Spring training starts with sluggers in new places

Tim Lincecum thought about the seismic shifts of baseball’s

offseason, the ones that saw Albert Pujols and Prince Fielder

migrate to the American League.

”I think it’s great,” San Francisco’s two-time Cy Young Award

winner joked. ”I won’t have to pitch to them anymore.”

Just 106 days after the surprising St. Louis Cardinals won the

World Series, baseball returns this weekend when pitchers and

catchers for the Seattle Mariners report to spring training in

Peoria, Ariz.

There’s been a whole lot of change since the Texas Rangers’

David Murphy flied out to Allen Craig for the final out of the

seven-game Series thriller.

Tony La Russa is gone. Bobby Valentine is back.

And no switch was bigger than Pujols’ decision to split St.

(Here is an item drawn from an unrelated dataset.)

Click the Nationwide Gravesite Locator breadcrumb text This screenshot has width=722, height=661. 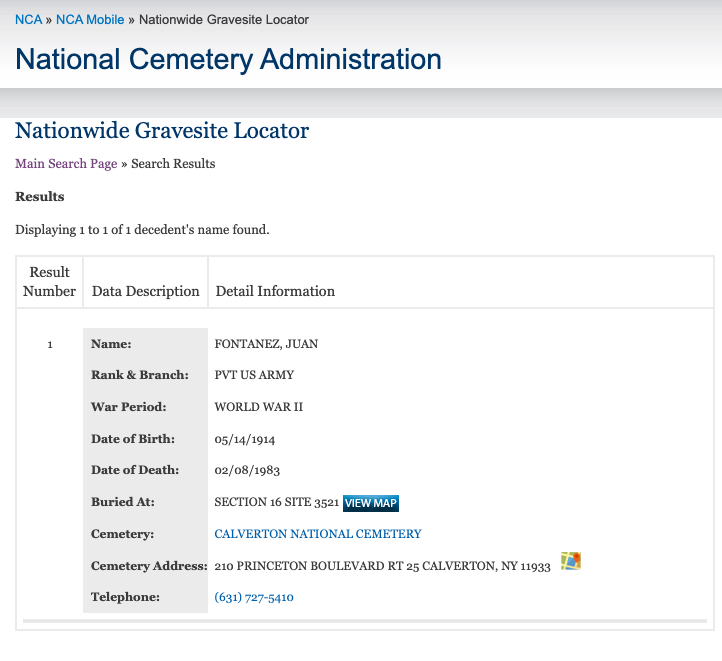point(224,20)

Louis for a $240 million, 10-year contract with the Los Angeles

Angels. Add Fielder’s move from Milwaukee for a $214 million,

nine-year deal with Detroit, and the lives of AL pitchers just got

75 homers and 219 RBIs tougher.

”You have offenses that are going to let you know if your

pitching is not up to par,” Angels manager Mike Scioscia said.

”There’s certainly been a sway to some extraordinarily deep

lineups in the American League.”

The 14 AL teams have spent $776.8 million on major league

contracts for players who became free agents after the World Series

and the NL’s 16 clubs have committed $597.3 million. That NL lineup

looks a lot less fearsome heading into the All-Star game at Kansas

City’s Kaufmann Stadium on July 10.

And despite a 71-91 record last year, even the Royals are

hopeful before the first pitch has been thrown – even with the AL’s

new additions.

”They make it more exciting and more challenging for all of

us,” general manager Dayton Moore said. ”I’m a fan, too, and like

watching them play. It’s exciting.”

Seattle is first to open because the Mariners start the season

in Tokyo with a two-game series against Oakland on March 28-29.

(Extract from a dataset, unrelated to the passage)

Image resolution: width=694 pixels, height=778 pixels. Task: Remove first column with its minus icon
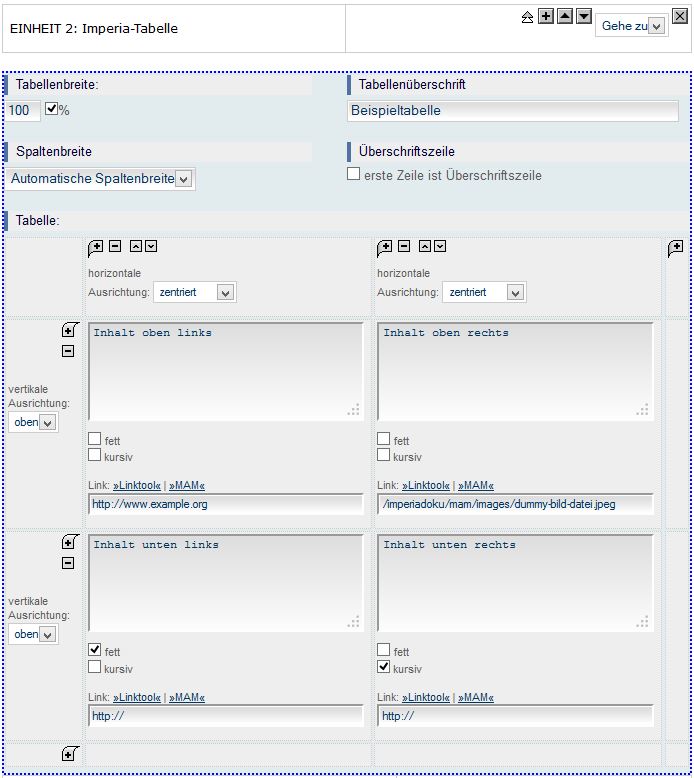coord(115,247)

”We have to make decisions a little bit earlier because we have

to have a club together when we go there, and then you come back

and readjust and then have a week of spring training for everyone

to get their bearings back,” Mariners GM Jack Zduriencik said.

”It’s almost like going away to football camp in high

school.”

The cost-conscious Athletics, who dealt All-Stars Gio Gonzalez

and Andrew Bailey and starter Trevor Cahill, opted not to use the

extra week.

”There’s only so much you can do in the days before games, and

players tend to go a little nuts after too many days of PFPs and

live BP,” Oakland assistant GM David Forst said, referring to

pitchers’ fielding practice and batting practice.

Other teams start reporting Feb. 18 ahead of the stateside

opener, which features the Cardinals at the renamed and now

rainbow-colored Miami Marlins on April 4 in the first official game

at $515 million Marlins Park. The Fish were among the offseason’s

big spenders, reeling in All-Stars Jose Reyes, Mark Buehrle and

Heath Bell for a combined $191 million while failing to hook

Pujols.

”I want our team to be important,” Marlins owner Jeffrey Loria

said, his gaudy 2003 World Series ring sparkling as he spoke.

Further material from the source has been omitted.